By Daniel Hunter

Profit warnings issued by listed UK companies fell to their lowest levels in almost two years in the second quarter, according to EY.

There were just 57 profit warnings in the second quarter of 2015, six fewer than the same period in 2014 and 26% fewer than the previous quarter.

An unexpected decisive General Election result provided greater certainty for businesses by the end of the period, whilst rising disposable incomes, low interest rates and a buoyant housing market provided sufficient economic momentum for listed businesses, according to EY’s latest Profit Warnings report.

Overall, 4% of UK quoted companies issued profit warnings in Q2 of this year, making this the lowest number and percentage of companies warning since Q3 2013. The Main Market saw a significant drop in warnings; however, profit warnings from AIM companies remained steady at 35 (4.2%) against 37 (4.4%) in Q1 2015.

The FTSE sectors leading profit warnings in Q2 were Software & Computer Services (10) Support Services (7), Electronic & Electrical Equipment (7), Media (5) and General Retailers (5).

Improving landscape but expectations could rebound too fast

Profit warnings normally tail off during the summer, but this is an especially dramatic fall in warnings given the post-crisis highs recorded in previous quarters.

Alan Hudson, EY’s head of restructuring for UK & Ireland, says, “This period was a quarter of two halves. In April, UK profit warnings again hit a seven-year high; however in May an improving global economic outlook and an unexpectedly decisive General Election result appeared to set the ball rolling on many contracts and investment decisions. This helped companies meet lowered forecasts and feel more confident about the future.

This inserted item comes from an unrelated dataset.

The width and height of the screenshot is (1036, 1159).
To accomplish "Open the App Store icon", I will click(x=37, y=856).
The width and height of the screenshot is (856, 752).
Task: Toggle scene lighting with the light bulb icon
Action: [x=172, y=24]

“The danger is — as ever — that expectations rebound too fast. Summer has brought renewed uncertainties and challenges. Even with helpful economic winds, there are obviously deep and enduring issues dragging on profits. Rising competition, disruptive new entrants and trends - combined with overcapacity and ‘noflation’ - provide tough conditions in which to raise prices and forecast accurately. Companies need to actively rejig their portfolios and focus on operational and capital resilience to thrive and meet rising investor expectations in this volatile environment.”